*Passage to read:*
Failure or Delay in Furnishing Services .
Landlord’s failure to furnish, or any interruption,
diminishment or termination of services due to the application of
laws, the failure of any equipment, the performance of maintenance,
repairs, improvements or alterations, utility interruptions or the
occurrence of an event of force majeure (defined in
Section 27.J) (collectively a “Service Failure”)
shall not render Landlord liable to Tenant, constitute a
constructive eviction of Tenant, give rise to an abatement of Rent,
nor relieve Tenant from the obligation to fulfill any covenant or
agreement. However, if the Premises, or a material portion of the
Premises, are made untenantable for a period in excess of 5
consecutive Business Days as a result of a Service Failure that is
reasonably within the control of Landlord to correct, then Tenant,
as its sole remedy, shall be entitled to receive an abatement of
Rent payable hereunder during the period beginning on the 6
th consecutive Business Day of the Service Failure
and ending on the day the service has been restored. If the entire
Premises have not been rendered untenantable by the Service
Failure, the amount of abatement shall be equitably
prorated.

*What you are asked to do:* In the lease clause on service failures, on which day does the rent abatement period begin? The material that follows is separate from this lease clause.

*Information shown:*
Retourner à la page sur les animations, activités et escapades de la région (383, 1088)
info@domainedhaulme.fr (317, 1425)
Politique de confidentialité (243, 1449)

*Finished exercise:* It begins on the 6th consecutive Business Day of the Service Failure.